Extracted text:
══════════

Film in Color: Del Toro and Others

Pick up a DVD or BD copy of any film you own by Guillermo Del Toro. Now go to the special features. It most likely doesn’t matter which film it is: You will find a special feature called “Director’s Notebook” in which Del Toro gives you a peak into his book, in which he notes every single detail he had in mind for specific characters in the film. It’s always fascinating to watch the director talk about how he came up with his vision and it makes you pay more attention to the characters.pan-s-labyrinth-screencaps-movies-1749289-1024-576

The other special feature you will see, however, is named differently at times but it says even more about each character then small details do. It’s always about the director’s use of color, in which he talks about each character, which color he assigned them, and why. In Pan’s Labyrinth for example, he talks about the real world being sad to the main character, and the fairy tale she falls into being more real and more vivid, in a sense, then the grim world she wants to escape. Throughout the entire film, the cold colors and warm colors (Predominantly Gold/yellow, Green and Red) are in constant battle with each other, due to the main character’s predicament. It’s a wonderful film just to look at how color can mean something.

The reason I bring up Guillermo Del Toro first is because he’s one of the main directors which does not shy away from the use of color and how much it can mean . He uses it to gain attention, to represent characters, and to add metaphor and specific feelings to scenes. Today, we’ll be talking about different ways in which colors can be used to have a strong effect on the viewer, in various different ways.

The color red will take attention away from anything!

The color red is perhaps the biggest attention hoarder in the whole spectrum of the rainbow. It’s perhaps the warmest color and as such it demands more attention. It’s used every day to guide your eye without some even noticing. Every fast food restaurant you go to has either Yellow or Red in it’s emblem. If you put a woman in a red dress, according to psychological studies, it increases the amount of attention and attraction which is shown towards her, and if you look at the shot up there ^ you know the first thing you noticed was her blood. This basic knowledge is used by many directors in many films.

══════════

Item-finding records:
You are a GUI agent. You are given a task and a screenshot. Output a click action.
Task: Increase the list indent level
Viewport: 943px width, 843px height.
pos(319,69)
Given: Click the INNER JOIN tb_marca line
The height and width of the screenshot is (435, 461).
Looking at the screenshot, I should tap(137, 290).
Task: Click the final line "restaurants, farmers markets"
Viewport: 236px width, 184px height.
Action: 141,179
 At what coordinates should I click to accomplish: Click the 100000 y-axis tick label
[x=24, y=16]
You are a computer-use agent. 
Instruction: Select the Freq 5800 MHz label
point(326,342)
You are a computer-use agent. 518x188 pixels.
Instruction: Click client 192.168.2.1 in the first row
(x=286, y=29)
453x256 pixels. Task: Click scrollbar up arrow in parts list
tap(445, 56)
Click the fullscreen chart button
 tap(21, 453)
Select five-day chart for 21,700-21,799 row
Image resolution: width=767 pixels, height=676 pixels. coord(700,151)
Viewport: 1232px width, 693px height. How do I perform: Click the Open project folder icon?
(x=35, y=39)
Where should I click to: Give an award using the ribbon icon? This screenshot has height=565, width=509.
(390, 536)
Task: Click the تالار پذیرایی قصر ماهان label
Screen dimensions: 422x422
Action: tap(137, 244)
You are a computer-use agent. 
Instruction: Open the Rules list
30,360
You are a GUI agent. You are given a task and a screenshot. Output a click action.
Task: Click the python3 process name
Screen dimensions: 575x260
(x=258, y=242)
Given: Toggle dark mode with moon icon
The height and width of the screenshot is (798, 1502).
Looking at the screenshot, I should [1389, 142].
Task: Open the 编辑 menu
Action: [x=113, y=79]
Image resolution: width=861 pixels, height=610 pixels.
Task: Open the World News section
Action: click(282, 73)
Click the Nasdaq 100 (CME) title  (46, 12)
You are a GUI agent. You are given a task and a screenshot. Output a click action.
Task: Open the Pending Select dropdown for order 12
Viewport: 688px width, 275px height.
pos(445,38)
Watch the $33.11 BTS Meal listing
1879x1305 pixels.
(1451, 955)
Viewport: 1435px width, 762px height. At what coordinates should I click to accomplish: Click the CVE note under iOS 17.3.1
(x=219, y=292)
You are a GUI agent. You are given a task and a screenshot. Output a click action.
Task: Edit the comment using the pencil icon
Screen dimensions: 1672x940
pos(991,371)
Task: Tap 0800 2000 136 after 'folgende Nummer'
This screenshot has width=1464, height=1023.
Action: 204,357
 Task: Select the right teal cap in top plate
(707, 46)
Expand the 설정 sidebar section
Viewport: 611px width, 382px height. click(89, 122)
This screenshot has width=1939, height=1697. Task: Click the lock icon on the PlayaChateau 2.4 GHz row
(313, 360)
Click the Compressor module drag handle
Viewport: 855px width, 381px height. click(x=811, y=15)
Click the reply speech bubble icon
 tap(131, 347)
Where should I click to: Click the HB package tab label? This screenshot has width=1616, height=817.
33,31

══════════

Instruction A: Repeat the stretch of the essay on color in film from "The color red will" through "in many films." word for word.
Instruction B: Carry the essay on color in film forward by writing the passage that comes after its final sentence.

Result A:
The color red will take attention away from anything!

The color red is perhaps the biggest attention hoarder in the whole spectrum of the rainbow. It’s perhaps the warmest color and as such it demands more attention. It’s used every day to guide your eye without some even noticing. Every fast food restaurant you go to has either Yellow or Red in it’s emblem. If you put a woman in a red dress, according to psychological studies, it increases the amount of attention and attraction which is shown towards her, and if you look at the shot up there ^ you know the first thing you noticed was her blood. This basic knowledge is used by many directors in many films.

Result B:
The first thing that might come to mind, specially after mentioning dresses, is the woman in the red dress scene, from the Washowskis The Matrix. Check it out:

You were most likely paying a lot of attention to the woman in the red dress during the scene, even your second and third time watching the movie. What you might have not noticed is the warning given by the Washowskis at the beginning of the scene. The red light of the walking signal, followed by the moving crowd when it turns green. Simply by showing this small shot before anything happens, they show you that the bright color red will make you stop and look, without even noticing.

Other films use the color red to keep you thinking about a certain character or shot. Spielberg, for example, uses the girl in the red dress in Shindler’s list, a film otherwise in black and white, to make her presence linger in your head throughout the film, as it does for the main character. Red is the simplest choice of color to choose just because it’s so vibrant but it has it’s obvious other uses. A lot more on the color red as we go on.

Certain Directors use color themes for style:

Guillermo Del Toro  uses color in Pan’s Labyrinth to tell us where we are. As stated before, Blue=real world and Yellow= Fairy Tale. However, whenever the Faun shows up, a green hue and lighting of colors take over the screen. He often appears around trees and grass before sending the character off into the different sets. Some directors, rather then using color for specific scenes, use certain colors to “Uniform” the entire film in. It’s hard to explain in words, but sometimes people use filters after shooting to give a different color or dark tone, or to give the illusion of night. Some, however, use it just as a style choice that fits the entire film. This is becoming more seen in Comic book films, like The Watchmen, in which Zack Snyder tried to stay inside the color palette of the comics, recreating colors by putting his film frames side to side with the comic panels.

The biggest example of using color stylistically I can think of is Wes Anderson.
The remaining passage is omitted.